> **Directives**
A. In the text on The Adventures of Sam, turn the paragraph beginning "The series ran for 13 episodes" into a short bulleted list that keeps its main facts.
B. Using the text on The Adventures of Sam, decide whether each statement agrees with it. Answer yes or no, and quote the words that decide it: (i) The series is set in 1840. (ii) PolyGram Video released all 13 episodes on video. (iii) Each episode runs 30 minutes.
C. Translate this sentence from the text on The Adventures of Sam into Spanish: "Set in 1840, it follows a sea-faring boy named Sam Donahue as he goes on many adventures around the world while trying to find his brother Tom and discovers new worlds and different cultures."

> **Text provided**
- Genre: Children's Drama Action Adventure
- Written by: Ken Kelso
- Directed by: Craig Handley George Whaley
- Starring: Justin Rosniak Emma Jane Fowler Michael Craig Lewis Fitz-Gerald Sam Wilcox Keith Buckley Walter Grkovic Anthony Wong David Mackennal Bob Baines Joy Hopwood Noeline Brown Penne Hackforth-Jones Katharine Cullen Scott McGregor Ace Matters Graham Matters David Downer John Sheerin Stephen Shanahan Jon Pollard Paul Smyth David Whitney John Derum Diana McLean Rachel King Mitch Matthews Colin Lee Lee Perry
- Theme music composer: Nerida Tyson-Chew
- Country of origin: Australia
- Original language: English
- No. of seasons: 1
- No. of episodes: 13

Production
- Executive producers: Ron Saunders Claire Henderson
- Producers: Noel Price Peter Jackson
- Running time: 24 minutes
- Production companies: Australian Film Finance Corporation Southern Star Entertainment

Original release
- Network: ABC TV
- Release: 29 January – 23 April 1999

= The Adventures of Sam =

Australian animation serial

The Adventures of Sam is an Australian children's animated television series, written by Ken Kelso, that aired on the ABC in 1999.

The series ran for 13 episodes and is produced by the Australian Film Finance Corporation and Southern Star Entertainment in association with the ABC. It was also well known for its theme music by Nerida Tyson-Chew which was nominated for several awards. The series was also released on three videos in 1999 by PolyGram Video each containing four episodes featuring all episodes except for the final episode "Begin Again". It also aired on Toon Disney and The Disney Channel in the United Kingdom, TV2 in New Zealand, Kids Central in Singapore, Arutz HaYeladim in Israel, K-T.V. World in South Africa, France 5 in France, Disney Channel in Malaysia and RTÉ2 in Ireland being shown on the long running children's block The Den.

==Premise==
Set in 1840, it follows a sea-faring boy named Sam Donahue as he goes on many adventures around the world while trying to find his brother Tom and discovers new worlds and different cultures.

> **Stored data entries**
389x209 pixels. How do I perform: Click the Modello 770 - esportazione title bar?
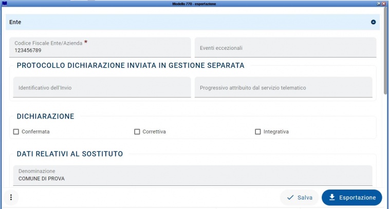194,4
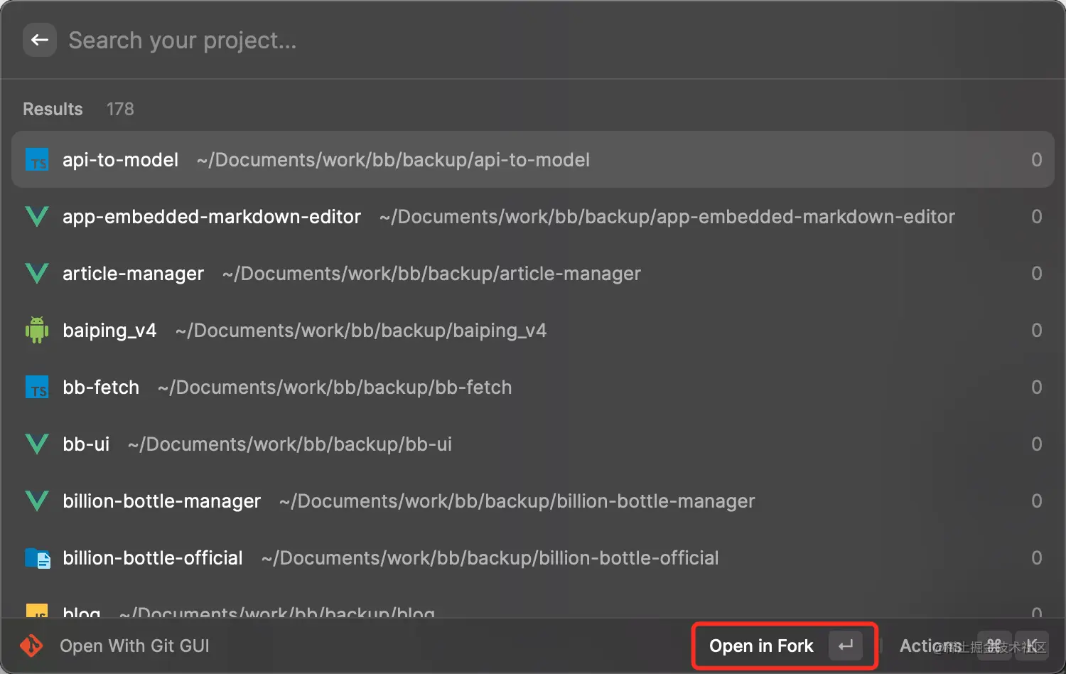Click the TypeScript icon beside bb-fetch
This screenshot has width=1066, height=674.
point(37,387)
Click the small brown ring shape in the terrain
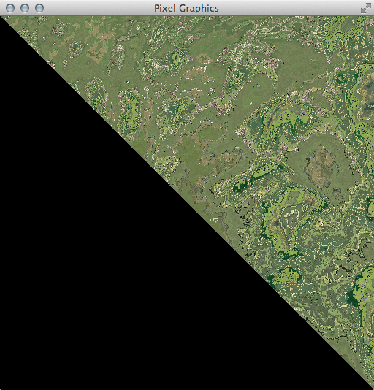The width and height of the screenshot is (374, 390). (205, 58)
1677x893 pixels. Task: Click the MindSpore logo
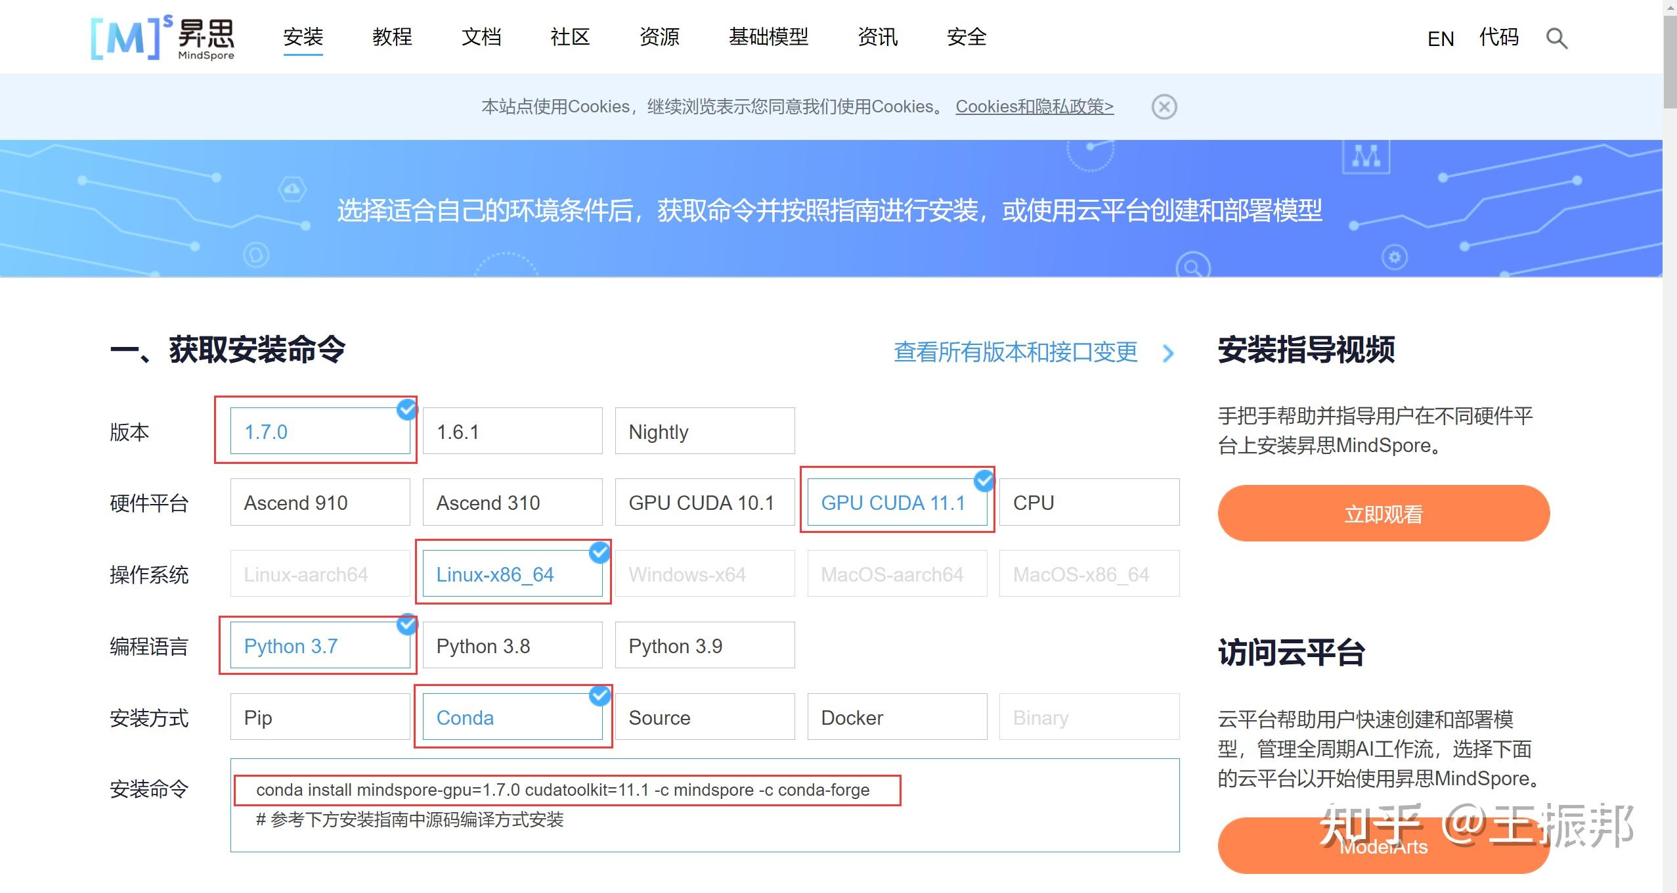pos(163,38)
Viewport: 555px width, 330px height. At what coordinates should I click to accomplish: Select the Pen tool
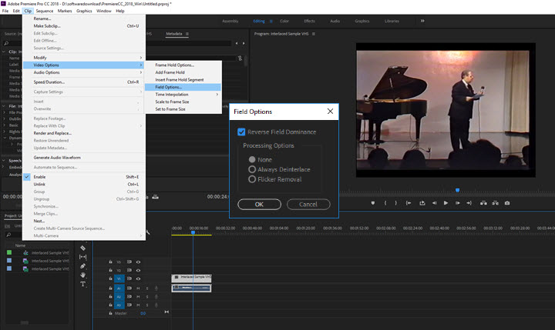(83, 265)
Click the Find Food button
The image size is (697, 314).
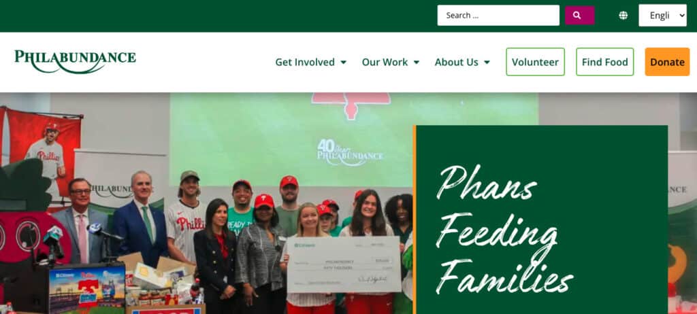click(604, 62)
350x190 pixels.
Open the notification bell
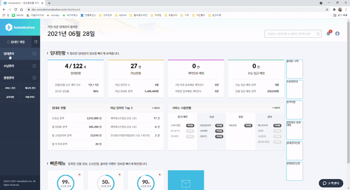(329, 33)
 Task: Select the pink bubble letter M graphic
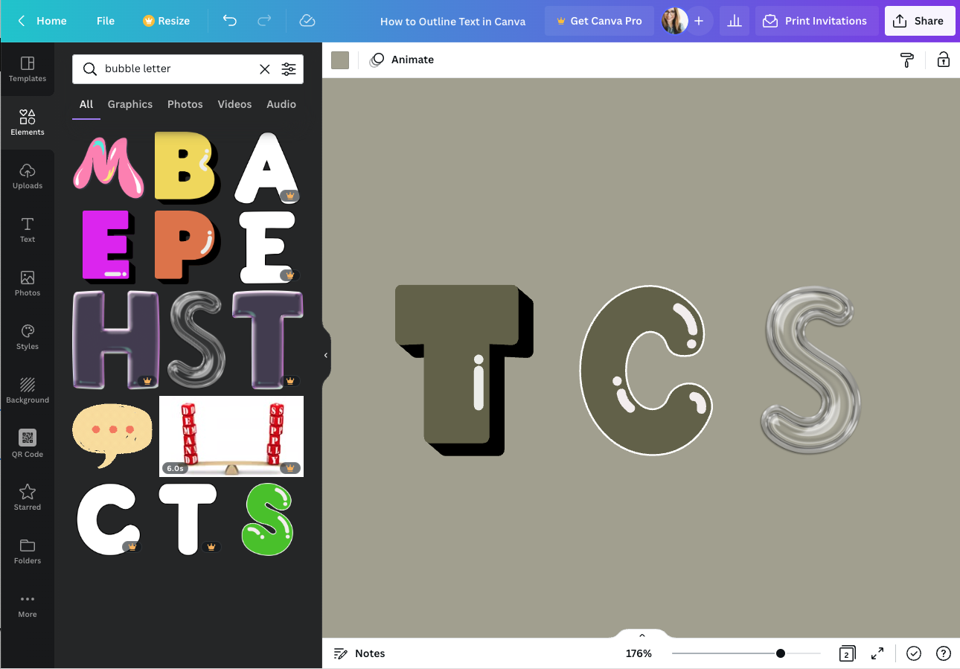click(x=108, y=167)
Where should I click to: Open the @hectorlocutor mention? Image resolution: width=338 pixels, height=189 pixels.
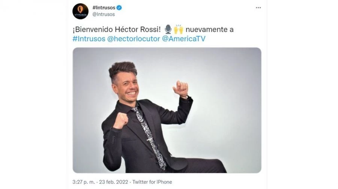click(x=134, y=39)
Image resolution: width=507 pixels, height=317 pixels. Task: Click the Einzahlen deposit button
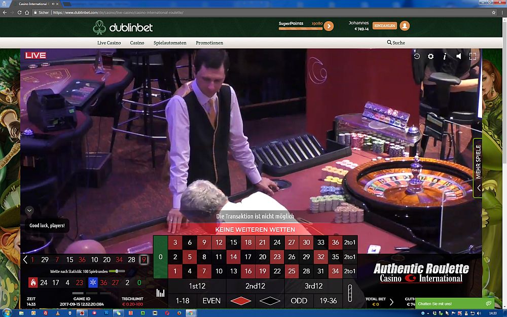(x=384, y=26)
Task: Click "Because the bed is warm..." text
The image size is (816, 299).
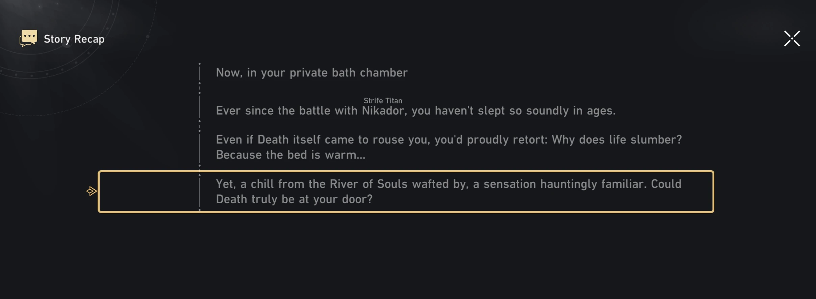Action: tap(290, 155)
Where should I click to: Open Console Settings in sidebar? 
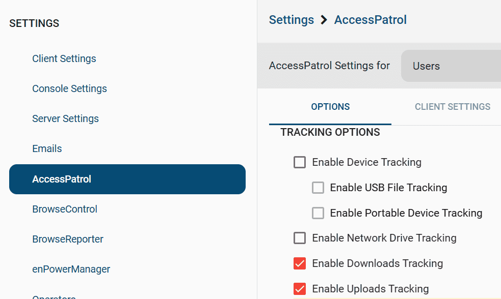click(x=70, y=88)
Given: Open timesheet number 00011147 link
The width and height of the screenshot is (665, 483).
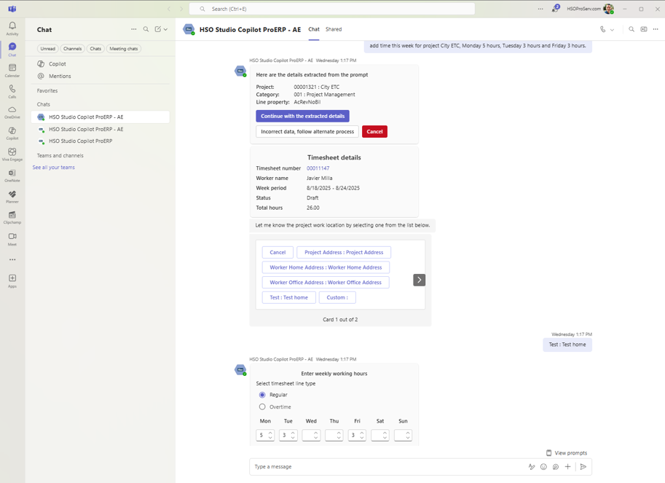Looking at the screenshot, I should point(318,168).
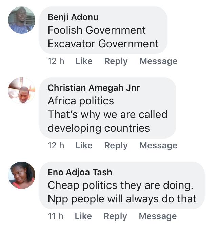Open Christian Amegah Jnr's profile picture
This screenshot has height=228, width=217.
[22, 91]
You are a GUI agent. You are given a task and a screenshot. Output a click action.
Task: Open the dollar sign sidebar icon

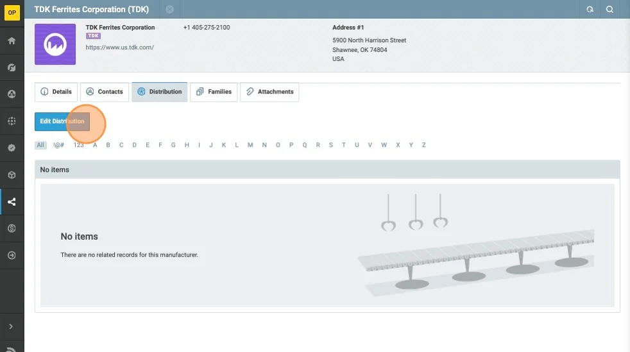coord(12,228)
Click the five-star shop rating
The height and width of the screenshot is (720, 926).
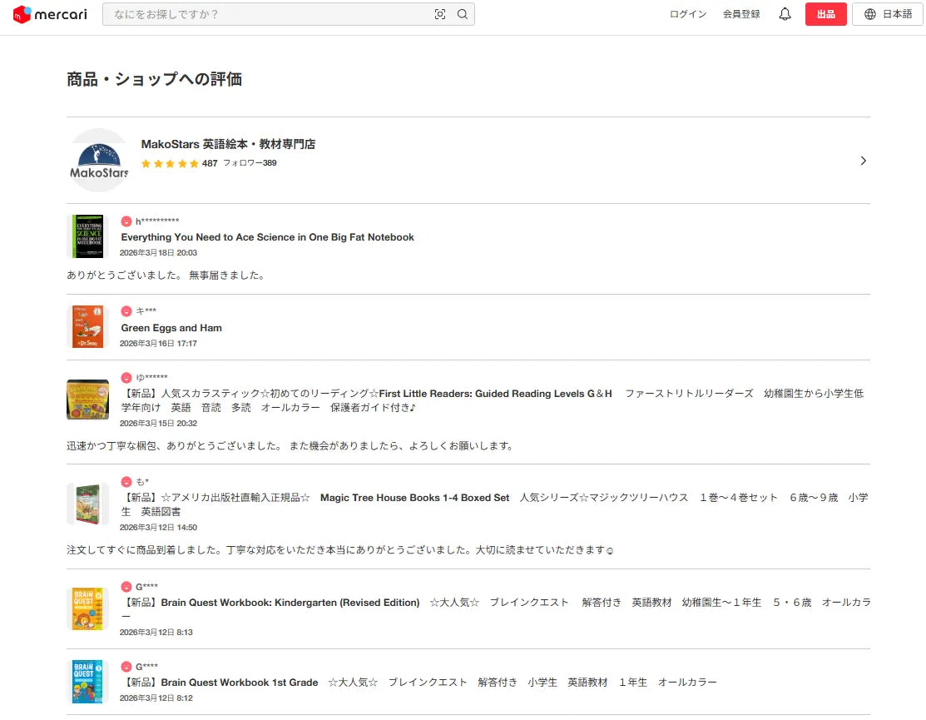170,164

> **Results by task**
A.
- 13 episodes, produced by the Australian Film Finance Corporation and Southern Star Entertainment in association with the ABC
- Theme music by Nerida Tyson-Chew, nominated for several awards
- Released in 1999 by PolyGram Video on three videos of four episodes each, covering every episode except the final one, "Begin Again"
- Also aired on:
  - Toon Disney and The Disney Channel (United Kingdom)
  - TV2 (New Zealand)
  - Kids Central (Singapore)
  - Arutz HaYeladim (Israel)
  - K-T.V. World (South Africa)
  - France 5 (France)
  - Disney Channel (Malaysia)
  - RTÉ2 (Ireland), on the children's block The Den

B.
(i) Yes: "Set in 1840"
(ii) No: "featuring all episodes except for the final episode "Begin Again""
(iii) No: "Running time: 24 minutes"

C. Ambientada en 1840, sigue a un niño marinero llamado Sam Donahue mientras vive muchas aventuras por todo el mundo tratando de encontrar a su hermano Tom y descubre nuevos mundos y culturas diferentes.